How do I calculate the time taken for a file (in megabytes) to be transferred over a WAN link (128 Kbps, 256 Kbps or 2 Mbps), and what are the different parameters I should consider to take into account for provisioning a particular WAN bandwidth as per my question above?
The time taken for a file to be transferred across the WAN depends on several factors, including the file size and link bandwidth.
The minimum time taken is attained by simply dividing the file size in megabits (convert from megabytes by multiplying by 8) by the link speed in megabits per second.
In reality, the actual transfer time may be higher than the minimum calculation above. This is due to several factors, which include the following:
- There is a small amount of overhead due to packet headers.
- The link may be shared with other traffic.

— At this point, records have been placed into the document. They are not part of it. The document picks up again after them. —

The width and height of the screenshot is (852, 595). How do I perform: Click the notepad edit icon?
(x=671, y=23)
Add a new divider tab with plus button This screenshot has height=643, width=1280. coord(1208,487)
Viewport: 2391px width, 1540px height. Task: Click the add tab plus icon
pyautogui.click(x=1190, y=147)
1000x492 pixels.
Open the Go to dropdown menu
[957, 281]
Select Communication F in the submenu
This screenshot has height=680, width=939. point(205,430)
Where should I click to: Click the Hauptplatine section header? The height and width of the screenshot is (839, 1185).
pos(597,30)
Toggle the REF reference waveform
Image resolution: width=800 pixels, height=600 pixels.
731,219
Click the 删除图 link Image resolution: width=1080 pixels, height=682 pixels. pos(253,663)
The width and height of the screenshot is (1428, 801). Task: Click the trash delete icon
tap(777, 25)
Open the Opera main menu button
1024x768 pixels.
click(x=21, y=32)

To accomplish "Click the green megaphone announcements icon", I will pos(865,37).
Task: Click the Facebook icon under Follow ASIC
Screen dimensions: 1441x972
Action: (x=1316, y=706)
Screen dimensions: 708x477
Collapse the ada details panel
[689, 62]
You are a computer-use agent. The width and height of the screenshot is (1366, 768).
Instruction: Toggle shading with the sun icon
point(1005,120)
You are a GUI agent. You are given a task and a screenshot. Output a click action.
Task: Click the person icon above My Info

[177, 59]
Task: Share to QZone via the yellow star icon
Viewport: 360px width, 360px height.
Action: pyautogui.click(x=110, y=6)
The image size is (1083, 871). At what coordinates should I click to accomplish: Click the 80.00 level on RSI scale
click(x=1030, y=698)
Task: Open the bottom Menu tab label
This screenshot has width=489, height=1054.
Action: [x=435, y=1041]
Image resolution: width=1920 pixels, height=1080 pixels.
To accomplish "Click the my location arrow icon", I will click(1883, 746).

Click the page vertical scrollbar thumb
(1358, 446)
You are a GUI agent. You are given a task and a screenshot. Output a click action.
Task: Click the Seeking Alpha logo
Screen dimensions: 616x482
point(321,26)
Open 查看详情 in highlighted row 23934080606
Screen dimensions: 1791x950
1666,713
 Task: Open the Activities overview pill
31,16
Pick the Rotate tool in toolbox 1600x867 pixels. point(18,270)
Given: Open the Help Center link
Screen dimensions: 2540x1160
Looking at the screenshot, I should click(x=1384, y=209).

- The protocol used to transfer the file may have latency limitations. For example, a CIFS (Microsoft file system) transfer over a long distance link with a high latency may take ten or more times longer than expected.
- Packet loss may trigger retransmissions and back-offs that prevent the transfer from using the full link capacity.
- Compression reduces the amount of data that needs to actually be sent across the WAN.
- Disk-based data reduction can deliver duplicate information locally, improving WAN utilization while reducing transfer times.
- Latency can be mitigated using various TCP acceleration techniques, such as selective acknowledgements and adjustable window sizes.
- CIFS optimization can overcome the chattiness of that protocol.
- Forward packet correction can be used to overcome the ill effects of packet loss.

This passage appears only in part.